Anvisa proíbe 32 suplementos da Ervas Brasillis por falta de licença
A Anvisa proibiu 32 suplementos da Ervas Brasillis devido à falta de licença e condições insalubres, com o objetivo de proteger a saúde pública dos consumidores.
A Anvisa proibiu 32 suplementos alimentares da Ervas Brasillis Produtos Naturais Ltda devido à produção sem licença sanitária e em condições insalubres. A decisão, publicada no Diário Oficial, visa proteger a saúde pública e garantir a segurança dos consumidores.
Lista de suplementos proibidos pela Anvisa
A lista de suplementos alimentares proibidos pela Anvisa inclui uma variedade de produtos da marca Ervas Brasillis e suas associadas.
Entre as marcas associadas, a que mais concentra produtos proibidos é a Turbo Black Vitamin. Nesta linha, a proibição atinge diversas versões de Creatina, incluindo as monohidratadas com sabores frutas vermelhas e laranja, além da creatina tradicional.
Também foram vetados os suplementos de Colágeno Tipo II não desnaturado sabor iogurte, Colágeno Hidrolisado sabor frutas tropicais, Cafeína com Taurina, Magnésio Treonato, Lactoze sem glúten, L-Arginina com Alanina e a combinação K2 + D3 2000 Ui.
A lista ainda inclui variações de Maca, como Peruana, Preta e Energy Maca, além dos produtos Max Vision.
A marca NB Nutrition também foi alvo da decisão. Estão proibidos o Tadala Natural, o Ômega 3, a Moringa Oleifera, os suplementos de Magnésio Treonato e Magnésio Dimalato, o Colágeno Tipo II não desnaturado, o composto Ácido Hialurônico com Colágeno Tipo II e as fórmulas voltadas para cabelo, pele e unha.
Outras empresas aparecem com restrições pontuais. A Natuforme Produtos Naturais teve todos os produtos Lactoze proibidos. Já a Ozonlife foi citada pelo suplemento Óleo de Girassol Ozonizado.
A Nutrição Esportiva foi listada com o Maca Premium, enquanto a Max Force teve barrado o Maca Peruana Concentrado.
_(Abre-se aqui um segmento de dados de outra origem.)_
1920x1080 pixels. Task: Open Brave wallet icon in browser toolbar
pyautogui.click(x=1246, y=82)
Por fim, a marca Vitacorpus aparece com o Ora Pró Nobis Premium incluído na proibição.
Com essa decisão, a Anvisa reforça a necessidade de controle rigoroso sobre o mercado de suplementos alimentares, retirando de circulação produtos considerados irregulares ou sem comprovação adequada de segurança e eficácia.
Exigências legais para fabricação de alimentos
A fabricação de alimentos no Brasil é regida por normas rigorosas para garantir a segurança e a qualidade dos produtos.
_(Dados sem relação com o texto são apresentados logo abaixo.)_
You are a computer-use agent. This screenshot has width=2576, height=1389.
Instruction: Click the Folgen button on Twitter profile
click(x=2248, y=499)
Segundo o artigo 46 do Decreto-Lei 986/1969, todos os estabelecimentos que produzem, acondicionam ou transportam alimentos devem possuir licença da autoridade sanitária competente, que pode ser estadual, municipal ou do Distrito Federal.
Essa licença é essencial para assegurar que as instalações atendam às boas práticas de fabricação, incluindo condições de higiene adequadas e a prevenção de contaminações.
A ausência de licença, como no caso da Ervas Brasillis, resulta na proibição da comercialização dos produtos e na apreensão dos lotes, visando proteger a saúde pública.
Além disso, as empresas devem garantir que seus produtos sejam fabricados em conformidade com as regulamentações vigentes, evitando riscos à saúde dos consumidores e assegurando a conformidade com as normas sanitárias.